* Instructions for the task *
Turn every line of the entries below into a Markdown table with the columns "Row" and "Line," numbering the rows in order and leaving out blank lines.

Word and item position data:
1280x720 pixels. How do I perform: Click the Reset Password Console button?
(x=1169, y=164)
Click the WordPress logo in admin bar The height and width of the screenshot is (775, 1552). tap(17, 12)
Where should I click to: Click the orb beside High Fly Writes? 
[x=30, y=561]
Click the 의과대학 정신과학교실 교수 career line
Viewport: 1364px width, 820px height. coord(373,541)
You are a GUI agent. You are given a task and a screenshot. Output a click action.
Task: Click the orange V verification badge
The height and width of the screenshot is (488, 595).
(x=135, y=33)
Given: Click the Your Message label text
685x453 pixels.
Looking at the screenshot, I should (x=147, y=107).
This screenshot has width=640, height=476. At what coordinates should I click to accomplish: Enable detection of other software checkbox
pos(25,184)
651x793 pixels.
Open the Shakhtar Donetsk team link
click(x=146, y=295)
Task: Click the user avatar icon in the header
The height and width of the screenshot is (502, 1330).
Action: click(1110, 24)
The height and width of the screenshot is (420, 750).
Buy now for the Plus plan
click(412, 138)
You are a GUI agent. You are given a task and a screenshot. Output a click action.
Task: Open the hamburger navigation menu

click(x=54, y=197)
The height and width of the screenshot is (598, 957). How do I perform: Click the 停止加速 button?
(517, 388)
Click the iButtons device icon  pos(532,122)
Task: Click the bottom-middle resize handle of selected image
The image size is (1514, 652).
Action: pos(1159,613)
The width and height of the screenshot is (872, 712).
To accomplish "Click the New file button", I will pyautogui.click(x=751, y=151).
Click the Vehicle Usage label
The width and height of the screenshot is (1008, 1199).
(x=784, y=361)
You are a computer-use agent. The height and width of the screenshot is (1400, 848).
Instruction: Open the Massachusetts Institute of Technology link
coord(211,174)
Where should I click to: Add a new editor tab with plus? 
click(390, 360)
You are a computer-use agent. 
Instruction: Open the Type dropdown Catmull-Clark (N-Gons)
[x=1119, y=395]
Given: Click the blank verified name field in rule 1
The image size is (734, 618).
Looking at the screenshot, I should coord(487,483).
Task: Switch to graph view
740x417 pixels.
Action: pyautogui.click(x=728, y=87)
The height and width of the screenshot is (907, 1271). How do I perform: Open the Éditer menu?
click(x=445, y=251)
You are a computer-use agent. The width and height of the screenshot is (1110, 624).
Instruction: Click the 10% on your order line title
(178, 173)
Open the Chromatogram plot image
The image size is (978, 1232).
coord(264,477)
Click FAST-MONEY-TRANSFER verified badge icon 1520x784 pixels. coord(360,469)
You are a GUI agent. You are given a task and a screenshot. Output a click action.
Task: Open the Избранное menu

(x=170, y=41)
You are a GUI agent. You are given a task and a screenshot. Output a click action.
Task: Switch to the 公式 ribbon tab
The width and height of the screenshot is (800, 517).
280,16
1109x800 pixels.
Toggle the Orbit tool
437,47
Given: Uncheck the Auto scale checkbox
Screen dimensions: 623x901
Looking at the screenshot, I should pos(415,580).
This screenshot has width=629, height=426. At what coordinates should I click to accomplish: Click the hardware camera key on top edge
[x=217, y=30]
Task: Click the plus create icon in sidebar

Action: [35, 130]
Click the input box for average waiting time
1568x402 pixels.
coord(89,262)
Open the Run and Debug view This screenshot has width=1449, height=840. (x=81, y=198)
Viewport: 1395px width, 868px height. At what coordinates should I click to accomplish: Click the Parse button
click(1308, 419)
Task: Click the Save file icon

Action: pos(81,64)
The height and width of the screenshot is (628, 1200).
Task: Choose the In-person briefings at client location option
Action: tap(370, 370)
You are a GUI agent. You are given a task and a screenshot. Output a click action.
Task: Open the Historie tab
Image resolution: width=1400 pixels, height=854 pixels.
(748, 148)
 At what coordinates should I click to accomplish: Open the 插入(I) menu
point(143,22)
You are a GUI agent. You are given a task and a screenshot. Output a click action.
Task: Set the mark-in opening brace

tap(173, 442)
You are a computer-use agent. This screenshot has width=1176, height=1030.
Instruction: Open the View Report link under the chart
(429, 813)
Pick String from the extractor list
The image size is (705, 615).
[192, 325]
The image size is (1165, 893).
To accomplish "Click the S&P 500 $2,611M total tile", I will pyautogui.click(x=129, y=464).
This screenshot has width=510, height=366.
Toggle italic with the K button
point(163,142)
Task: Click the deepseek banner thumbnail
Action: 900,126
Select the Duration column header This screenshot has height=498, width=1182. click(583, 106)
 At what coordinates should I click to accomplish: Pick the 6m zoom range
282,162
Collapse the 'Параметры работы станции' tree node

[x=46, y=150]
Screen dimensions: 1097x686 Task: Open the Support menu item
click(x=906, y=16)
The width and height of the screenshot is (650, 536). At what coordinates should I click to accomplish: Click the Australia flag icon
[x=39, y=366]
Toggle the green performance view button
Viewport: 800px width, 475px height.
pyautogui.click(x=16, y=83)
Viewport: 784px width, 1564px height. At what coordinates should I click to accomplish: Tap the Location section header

* Solution *
| Row | Line |
|---|---|
| 1 | 1280x720 pixels. How do I perform: Click the Reset Password Console button? |
| 2 | (x=1169, y=164) |
| 3 | Click the WordPress logo in admin bar The height and width of the screenshot is (775, 1552). tap(17, 12) |
| 4 | Where should I click to: Click the orb beside High Fly Writes?  |
| 5 | [x=30, y=561] |
| 6 | Click the 의과대학 정신과학교실 교수 career line |
| 7 | Viewport: 1364px width, 820px height. coord(373,541) |
| 8 | You are a GUI agent. You are given a task and a screenshot. Output a click action. |
| 9 | Task: Click the orange V verification badge |
| 10 | The height and width of the screenshot is (488, 595). |
| 11 | (x=135, y=33) |
| 12 | Given: Click the Your Message label text |
| 13 | 685x453 pixels. |
| 14 | Looking at the screenshot, I should (x=147, y=107). |
| 15 | This screenshot has width=640, height=476. At what coordinates should I click to accomplish: Enable detection of other software checkbox |
| 16 | pos(25,184) |
| 17 | 651x793 pixels. |
| 18 | Open the Shakhtar Donetsk team link |
| 19 | click(x=146, y=295) |
| 20 | Task: Click the user avatar icon in the header |
| 21 | The height and width of the screenshot is (502, 1330). |
| 22 | Action: click(1110, 24) |
| 23 | The height and width of the screenshot is (420, 750). |
| 24 | Buy now for the Plus plan |
| 25 | click(412, 138) |
| 26 | You are a GUI agent. You are given a task and a screenshot. Output a click action. |
| 27 | Task: Open the hamburger navigation menu |
| 28 | click(x=54, y=197) |
| 29 | The height and width of the screenshot is (598, 957). How do I perform: Click the 停止加速 button? |
| 30 | (517, 388) |
| 31 | Click the iButtons device icon  pos(532,122) |
| 32 | Task: Click the bottom-middle resize handle of selected image |
| 33 | The image size is (1514, 652). |
| 34 | Action: pos(1159,613) |
| 35 | The width and height of the screenshot is (872, 712). |
| 36 | To accomplish "Click the New file button", I will pyautogui.click(x=751, y=151). |
| 37 | Click the Vehicle Usage label |
| 38 | The width and height of the screenshot is (1008, 1199). |
| 39 | (x=784, y=361) |
| 40 | You are a computer-use agent. The height and width of the screenshot is (1400, 848). |
| 41 | Instruction: Open the Massachusetts Institute of Technology link |
| 42 | coord(211,174) |
| 43 | Where should I click to: Add a new editor tab with plus?  |
| 44 | click(390, 360) |
| 45 | You are a computer-use agent.  |
| 46 | Instruction: Open the Type dropdown Catmull-Clark (N-Gons) |
| 47 | [x=1119, y=395] |
| 48 | Given: Click the blank verified name field in rule 1 |
| 49 | The image size is (734, 618). |
| 50 | Looking at the screenshot, I should coord(487,483). |
| 51 | Task: Switch to graph view |
| 52 | 740x417 pixels. |
| 53 | Action: pyautogui.click(x=728, y=87) |
| 54 | The height and width of the screenshot is (907, 1271). How do I perform: Open the Éditer menu? |
| 55 | click(x=445, y=251) |
| 56 | You are a computer-use agent. The width and height of the screenshot is (1110, 624). |
| 57 | Instruction: Click the 10% on your order line title |
| 58 | (178, 173) |
| 59 | Open the Chromatogram plot image |
| 60 | The image size is (978, 1232). |
| 61 | coord(264,477) |
| 62 | Click FAST-MONEY-TRANSFER verified badge icon 1520x784 pixels. coord(360,469) |
| 63 | You are a GUI agent. You are given a task and a screenshot. Output a click action. |
| 64 | Task: Open the Избранное menu |
| 65 | (x=170, y=41) |
| 66 | You are a GUI agent. You are given a task and a screenshot. Output a click action. |
| 67 | Task: Switch to the 公式 ribbon tab |
| 68 | The width and height of the screenshot is (800, 517). |
| 69 | 280,16 |
| 70 | 1109x800 pixels. |
| 71 | Toggle the Orbit tool |
| 72 | 437,47 |
| 73 | Given: Uncheck the Auto scale checkbox |
| 74 | Screen dimensions: 623x901 |
| 75 | Looking at the screenshot, I should pos(415,580). |
| 76 | This screenshot has width=629, height=426. At what coordinates should I click to accomplish: Click the hardware camera key on top edge |
| 77 | [x=217, y=30] |
| 78 | Task: Click the plus create icon in sidebar |
| 79 | Action: [35, 130] |
| 80 | Click the input box for average waiting time |
| 81 | 1568x402 pixels. |
| 82 | coord(89,262) |
| 83 | Open the Run and Debug view This screenshot has width=1449, height=840. (x=81, y=198) |
| 84 | Viewport: 1395px width, 868px height. At what coordinates should I click to accomplish: Click the Parse button |
| 85 | click(1308, 419) |
| 86 | Task: Click the Save file icon |
| 87 | Action: pos(81,64) |
| 88 | The height and width of the screenshot is (628, 1200). |
| 89 | Task: Choose the In-person briefings at client location option |
| 90 | Action: tap(370, 370) |
| 91 | You are a GUI agent. You are given a task and a screenshot. Output a click action. |
| 92 | Task: Open the Historie tab |
| 93 | Image resolution: width=1400 pixels, height=854 pixels. |
| 94 | (748, 148) |
| 95 |  At what coordinates should I click to accomplish: Open the 插入(I) menu |
| 96 | point(143,22) |
| 97 | You are a GUI agent. You are given a task and a screenshot. Output a click action. |
| 98 | Task: Set the mark-in opening brace |
| 99 | tap(173, 442) |
| 100 | You are a computer-use agent. This screenshot has width=1176, height=1030. |
| 101 | Instruction: Open the View Report link under the chart |
| 102 | (429, 813) |
| 103 | Pick String from the extractor list |
| 104 | The image size is (705, 615). |
| 105 | [192, 325] |
| 106 | The image size is (1165, 893). |
| 107 | To accomplish "Click the S&P 500 $2,611M total tile", I will pyautogui.click(x=129, y=464). |
| 108 | This screenshot has width=510, height=366. |
| 109 | Toggle italic with the K button |
| 110 | point(163,142) |
| 111 | Task: Click the deepseek banner thumbnail |
| 112 | Action: 900,126 |
| 113 | Select the Duration column header This screenshot has height=498, width=1182. click(583, 106) |
| 114 |  At what coordinates should I click to accomplish: Pick the 6m zoom range |
| 115 | 282,162 |
| 116 | Collapse the 'Параметры работы станции' tree node |
| 117 | [x=46, y=150] |
| 118 | Screen dimensions: 1097x686 Task: Open the Support menu item |
| 119 | click(x=906, y=16) |
| 120 | The width and height of the screenshot is (650, 536). At what coordinates should I click to accomplish: Click the Australia flag icon |
| 121 | [x=39, y=366] |
| 122 | Toggle the green performance view button |
| 123 | Viewport: 800px width, 475px height. |
| 124 | pyautogui.click(x=16, y=83) |
| 125 | Viewport: 784px width, 1564px height. At what coordinates should I click to accomplish: Tap the Location section header |